Social Status Retention in the Beyond: The Phobia of Man

Gideon Imoke Emeng(1*),

(1) University of Calabar
(*) Corresponding Author



Abstract


Religions involve group practices of similar spiritual beliefs. An individual’s personal spiritual beliefs are experienced within the individual’s consciousness and may be related to others through various religious practices. Through social participation, individual beliefs may be formed and heightened. Religious beliefs may both provide explanations for unexplained phenomena and communicate the essence of human transpersonal experiences. How people live their lives on earth can be influenced by religious beliefs in life after death.

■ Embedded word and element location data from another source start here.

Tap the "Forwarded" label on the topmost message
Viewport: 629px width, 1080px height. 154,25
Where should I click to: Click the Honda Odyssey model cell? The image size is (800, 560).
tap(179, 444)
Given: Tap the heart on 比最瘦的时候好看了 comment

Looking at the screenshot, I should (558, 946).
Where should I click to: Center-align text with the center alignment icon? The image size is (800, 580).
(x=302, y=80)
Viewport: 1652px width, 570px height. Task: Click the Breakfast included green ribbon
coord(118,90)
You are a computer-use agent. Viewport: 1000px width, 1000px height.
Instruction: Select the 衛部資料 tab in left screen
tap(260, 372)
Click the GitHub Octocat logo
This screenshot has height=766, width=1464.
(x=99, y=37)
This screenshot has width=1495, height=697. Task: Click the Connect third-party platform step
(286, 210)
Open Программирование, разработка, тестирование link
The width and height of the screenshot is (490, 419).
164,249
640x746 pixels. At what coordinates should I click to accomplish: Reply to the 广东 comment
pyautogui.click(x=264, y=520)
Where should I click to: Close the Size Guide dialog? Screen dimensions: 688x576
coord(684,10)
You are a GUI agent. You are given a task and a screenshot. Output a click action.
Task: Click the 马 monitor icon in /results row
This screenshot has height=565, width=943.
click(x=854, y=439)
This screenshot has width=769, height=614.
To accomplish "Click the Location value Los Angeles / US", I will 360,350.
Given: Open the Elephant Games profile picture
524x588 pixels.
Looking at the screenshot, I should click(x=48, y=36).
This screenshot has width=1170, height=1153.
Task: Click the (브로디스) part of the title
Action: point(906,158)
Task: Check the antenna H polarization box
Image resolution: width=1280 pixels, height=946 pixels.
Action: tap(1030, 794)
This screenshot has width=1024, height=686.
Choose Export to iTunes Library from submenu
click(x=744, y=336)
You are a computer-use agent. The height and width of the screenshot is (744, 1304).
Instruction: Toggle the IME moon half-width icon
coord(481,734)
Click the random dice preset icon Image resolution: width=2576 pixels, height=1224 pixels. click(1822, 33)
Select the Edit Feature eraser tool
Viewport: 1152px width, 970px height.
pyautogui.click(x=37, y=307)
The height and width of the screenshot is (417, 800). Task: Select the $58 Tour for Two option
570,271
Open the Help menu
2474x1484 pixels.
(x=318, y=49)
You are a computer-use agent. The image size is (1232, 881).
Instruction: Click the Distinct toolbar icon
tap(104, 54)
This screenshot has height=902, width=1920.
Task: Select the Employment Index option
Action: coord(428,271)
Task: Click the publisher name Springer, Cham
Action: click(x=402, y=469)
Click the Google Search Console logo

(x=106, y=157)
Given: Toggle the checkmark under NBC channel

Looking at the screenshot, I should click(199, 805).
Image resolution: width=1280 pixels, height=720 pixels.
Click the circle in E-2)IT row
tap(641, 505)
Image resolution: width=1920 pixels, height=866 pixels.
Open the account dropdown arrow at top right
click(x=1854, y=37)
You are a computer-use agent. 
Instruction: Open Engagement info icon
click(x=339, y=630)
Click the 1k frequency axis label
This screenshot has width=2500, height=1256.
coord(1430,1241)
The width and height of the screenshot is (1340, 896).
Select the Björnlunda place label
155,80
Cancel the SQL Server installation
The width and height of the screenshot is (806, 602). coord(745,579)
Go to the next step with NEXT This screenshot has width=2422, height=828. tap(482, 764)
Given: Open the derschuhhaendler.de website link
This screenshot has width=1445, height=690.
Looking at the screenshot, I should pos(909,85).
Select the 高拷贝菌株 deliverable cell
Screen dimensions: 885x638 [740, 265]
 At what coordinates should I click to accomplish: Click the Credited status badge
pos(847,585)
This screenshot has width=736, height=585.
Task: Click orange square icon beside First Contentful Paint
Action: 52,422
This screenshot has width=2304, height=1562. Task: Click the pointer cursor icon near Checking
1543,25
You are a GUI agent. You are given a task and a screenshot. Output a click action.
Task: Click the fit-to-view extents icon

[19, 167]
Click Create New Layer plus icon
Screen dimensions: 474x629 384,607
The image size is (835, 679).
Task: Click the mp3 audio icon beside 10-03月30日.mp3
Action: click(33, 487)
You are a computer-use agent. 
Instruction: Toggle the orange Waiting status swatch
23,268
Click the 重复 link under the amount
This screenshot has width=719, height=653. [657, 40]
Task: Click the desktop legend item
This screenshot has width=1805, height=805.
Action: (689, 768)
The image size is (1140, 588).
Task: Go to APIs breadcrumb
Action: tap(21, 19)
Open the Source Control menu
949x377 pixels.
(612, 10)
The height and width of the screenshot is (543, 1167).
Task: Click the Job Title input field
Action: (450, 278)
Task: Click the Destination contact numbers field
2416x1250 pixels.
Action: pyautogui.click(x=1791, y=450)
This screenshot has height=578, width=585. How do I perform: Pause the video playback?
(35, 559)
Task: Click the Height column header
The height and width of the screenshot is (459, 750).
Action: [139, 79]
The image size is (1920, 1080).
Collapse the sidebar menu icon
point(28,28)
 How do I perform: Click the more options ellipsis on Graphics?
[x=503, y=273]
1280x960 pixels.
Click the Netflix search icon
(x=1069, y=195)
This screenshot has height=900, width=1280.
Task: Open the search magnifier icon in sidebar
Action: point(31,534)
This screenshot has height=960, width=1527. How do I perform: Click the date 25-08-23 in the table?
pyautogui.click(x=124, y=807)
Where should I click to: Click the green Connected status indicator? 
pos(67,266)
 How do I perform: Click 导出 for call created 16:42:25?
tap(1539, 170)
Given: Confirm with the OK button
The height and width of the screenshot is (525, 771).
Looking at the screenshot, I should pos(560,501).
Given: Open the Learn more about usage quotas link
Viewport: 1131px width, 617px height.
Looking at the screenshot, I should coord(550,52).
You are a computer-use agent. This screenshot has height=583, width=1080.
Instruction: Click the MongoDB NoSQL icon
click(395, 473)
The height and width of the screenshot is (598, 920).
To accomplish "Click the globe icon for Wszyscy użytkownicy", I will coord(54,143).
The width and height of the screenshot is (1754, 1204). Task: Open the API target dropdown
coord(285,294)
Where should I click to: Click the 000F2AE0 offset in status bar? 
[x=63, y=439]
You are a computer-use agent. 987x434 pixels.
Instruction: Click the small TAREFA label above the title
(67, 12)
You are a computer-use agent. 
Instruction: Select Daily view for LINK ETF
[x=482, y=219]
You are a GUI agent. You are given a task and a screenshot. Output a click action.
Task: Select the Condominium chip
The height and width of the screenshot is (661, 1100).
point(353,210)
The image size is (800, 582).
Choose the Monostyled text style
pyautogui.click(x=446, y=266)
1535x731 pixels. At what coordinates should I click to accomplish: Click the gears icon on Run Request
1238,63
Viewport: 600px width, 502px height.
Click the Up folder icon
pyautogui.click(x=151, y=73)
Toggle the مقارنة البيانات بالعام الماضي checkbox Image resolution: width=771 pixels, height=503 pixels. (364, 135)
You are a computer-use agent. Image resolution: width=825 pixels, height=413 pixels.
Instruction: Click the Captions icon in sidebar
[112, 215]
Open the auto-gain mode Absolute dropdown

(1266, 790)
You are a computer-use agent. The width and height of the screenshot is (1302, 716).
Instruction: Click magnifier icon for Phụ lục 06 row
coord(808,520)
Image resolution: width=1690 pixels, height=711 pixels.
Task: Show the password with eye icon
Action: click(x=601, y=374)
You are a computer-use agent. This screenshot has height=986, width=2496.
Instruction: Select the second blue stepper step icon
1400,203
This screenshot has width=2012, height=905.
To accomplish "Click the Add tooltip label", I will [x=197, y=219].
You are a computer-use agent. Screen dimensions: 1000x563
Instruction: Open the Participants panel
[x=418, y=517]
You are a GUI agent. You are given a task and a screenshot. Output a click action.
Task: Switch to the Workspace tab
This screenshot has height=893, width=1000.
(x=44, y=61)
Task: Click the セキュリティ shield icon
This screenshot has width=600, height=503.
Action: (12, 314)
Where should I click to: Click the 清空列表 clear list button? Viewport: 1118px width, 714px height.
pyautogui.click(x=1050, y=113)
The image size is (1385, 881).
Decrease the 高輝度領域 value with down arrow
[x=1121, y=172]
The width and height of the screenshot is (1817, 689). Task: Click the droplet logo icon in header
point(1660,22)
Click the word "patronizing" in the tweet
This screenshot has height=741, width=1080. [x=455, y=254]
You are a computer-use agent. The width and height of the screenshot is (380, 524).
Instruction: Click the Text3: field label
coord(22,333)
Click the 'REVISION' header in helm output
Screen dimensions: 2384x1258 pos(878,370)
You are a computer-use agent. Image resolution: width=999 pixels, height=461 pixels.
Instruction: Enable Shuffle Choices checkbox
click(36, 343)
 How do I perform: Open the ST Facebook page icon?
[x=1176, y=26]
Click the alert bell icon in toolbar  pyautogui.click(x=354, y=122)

This paper argues that human beings have the inborn drive for statuses. All religions of the world placed serious priority on them, so much: in the ranking of adherents and in the hereafter. Other social institutions see the necessity in statuses placements to enhance productivity, efficiency, proficiency, and profitability. Man in his imagination and realization of this, concludes that the right place to acquire the status is here on earth as the springboard to that of the beyond. He gets it first and this will be maintained in the beyond. By the beyond here we mean abodes after the earthly life. Christianity calls them paradise and hell, likewise Islam and Buddhism describe it as Nirvana. African Traditional Religion mentioned it as the home of the ancestors and the dead. Hinduism has its own as the several reincarnations where the individual soul strives to unite with the supreme Reality also called Brahman. This paper investigates Social Status in the Beyond.